Inventory of Health Care Information Standards. HCFA Uniform Bill-92 (UB-92), Version 4.1


Contact For More Information:

Jean M. Harris - Email, 410-786-6168, FAX 410-786-4047

Description of Standard:

The UB92 consists of fixed-length (192 bytes) records. Each record has an unique identifier and logically related data elements.

Objective - The UB92 was designed to standardize and increase the submission of electronic claims and coordination of benefits exchange.

Function - The UB92 is used to electronically submit claims for health care received in an institutional setting to payers. It is also used to exchange health Care claims and payment information between payers with different payment responsibility.

User Environment - UB92 users are institutional providers. A variety of payers also use the format to exchange claim and payment information.

Systems Environment - The UB92 is a file format and is platform/operating system independent.

Application Function/Domain Completeness - All codes used in the UB92 are complete.

The UB92 is "user friendly" and easily implemented. It contains detailed record and data descriptions as well as unambiguous data definitions. It is widely used by providers of health care and payers. It is conservatively estimated that 60,000 providers use the UB92. In FY96, 141,872,119 Medicare institutional claims were submitted electronically. Ninety six point eight (96.8) percent of those claims were in the UB92. The UB92 does not have to be translated prior to application processing. The use of compression techniques eliminates at least 50% overhead when transmitting the UB92. With compression, the UB92 is more economical than an ANSI X12 837 to transport.

Readiness of Standard:

A. The UB92 is a guideline for building electronic claims. The UB92 supports policy requirements for users. The UB92 defines processes using procedure statements.

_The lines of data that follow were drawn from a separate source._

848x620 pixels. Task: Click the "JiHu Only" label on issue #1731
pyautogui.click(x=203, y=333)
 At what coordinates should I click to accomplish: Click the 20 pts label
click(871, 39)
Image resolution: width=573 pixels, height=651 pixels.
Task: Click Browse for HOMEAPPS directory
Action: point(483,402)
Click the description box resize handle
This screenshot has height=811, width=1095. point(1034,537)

B. The UB92 was fully implemented for Medicare in 1993 (the UB83 was implemented in 1983) and continues to be supported. The UB92 has been implemented by about 73 other major payers.

C. The UB92 is available on the HCFA BPO bulletin board 410-786-0215. The file name is UB92BBS.EXE and is located in area 3. There are no restrictions and it is free of charge.

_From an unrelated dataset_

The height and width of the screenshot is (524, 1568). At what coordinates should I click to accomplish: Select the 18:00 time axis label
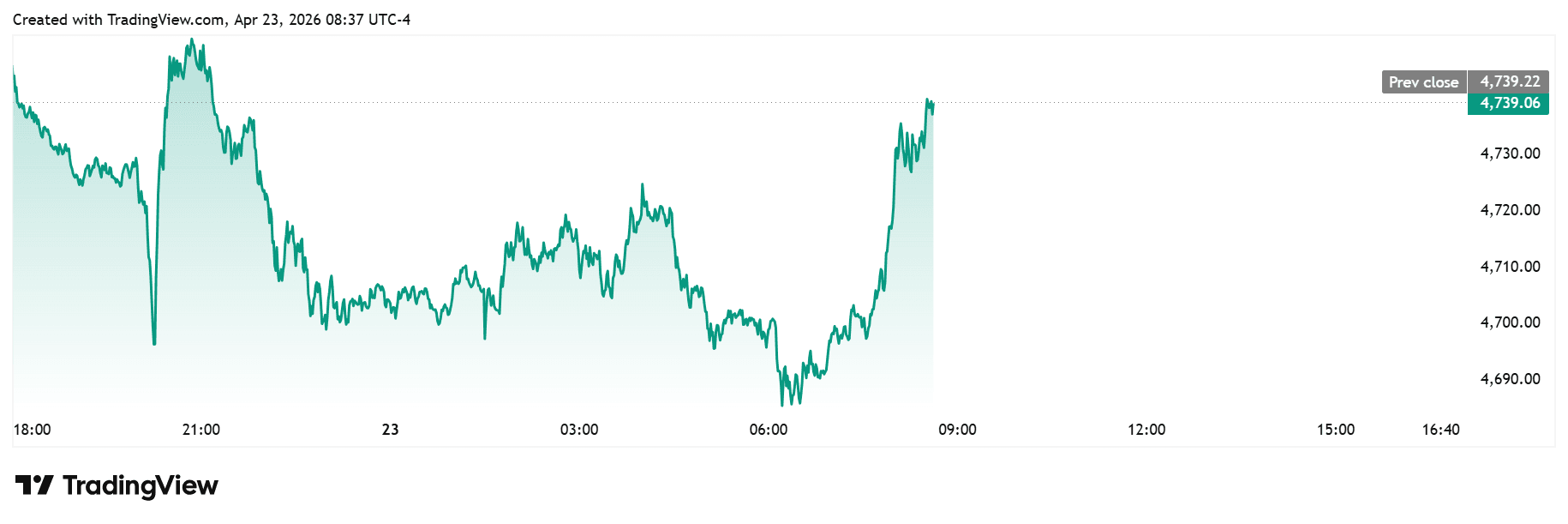click(x=33, y=430)
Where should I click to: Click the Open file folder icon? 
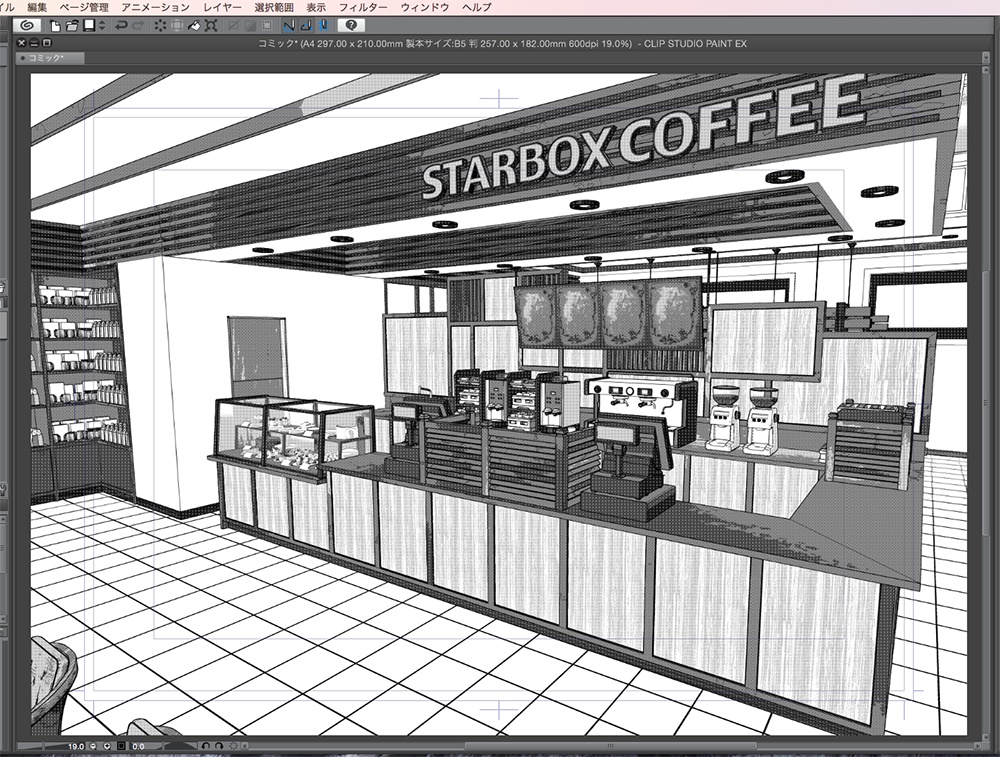pos(72,24)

D. The UB92 implementation guide is built into the specifications, and people may build standard claims from it.

E. Some payers provide a guide to identify payer specific requirements.

F. The UB92 specifies conformity. Because it is in the public domain some people choose not to conform. This would easily be fixed if it was recognized by Federal statute. The specifications are clear and conformity is easy to achieve.

G &

H. HCFA's Office of Analysis and Systems has developed a software conformance/enforcement tool for the UB92.

I thru

M. The UB92 has been available since 1993.

Indicator of Market Acceptance:

A. Medicare implemented the standard (UB83) in 1983. Copies of the UB92 are requested frequently. The UB92 is available on a bulletin board. Diskettes were previously distributed. Since the UB92 is free of charge, the number of copies distributed is not maintained.

B. The following government agencies have implemented the UB92:

  • Medicare
  • Medicaid

Numerous Blue Cross plans use the UB92. Approximately, 73 other payers have implemented the standard.

C. We are not aware of other countries that implemented the UB92.

D. We constantly receive praise from software vendors, clearinghouses and health care providers regarding the usefulness of the UB92 and ease of implementation.

Level of Specificity:

A. The UB92 is very detailed. Record descriptions exist, as well as unambiguous data element definitions and format descriptions.

B. The UB92 framework is detailed down to the smallest named unit of information.

C. The UB92 does not reference or assume other standards to achieve more specificity.

D thru

H. The UB92 includes a code set for the patient status, accommodation revenue codes, ancillary revenue codes, and condition codes. The UB92 assumes the following code sets:



Health Care Procedure Codes (HCPCS)


ICD-9 CM Procedure Codes

National Center for Health Statistics

CPT Codes


Physicians Current Procedure Terminology Manual


Claim Adjustment Reason Code

BCBS Association

Medicare Inpatient/Outpatient Message


Investigation Device Exemption Number


Revenue, Value and Occurrence Codes

National Uniform Billing Committee

Relationship with Other Standards:

A. The ANSI X12 837 health care claim is not suitable for use in an application program and must be translated into the UB92 prior to claims processing. The UB92 does not have to be translated and, in turn, reduces administrative costs.

Identifiable Costs:

The UB92 is distributed free of charge. Typically, it takes one year from statement of intent for the UB92 to be in full production. Implementation costs vary depending on how a payer implements the standard. If a complete system rewrite is performed, the cost could be $1,000,000. If the change is at the interface, the cost could be as little as $100,000. These costs include comprehensive systems testing.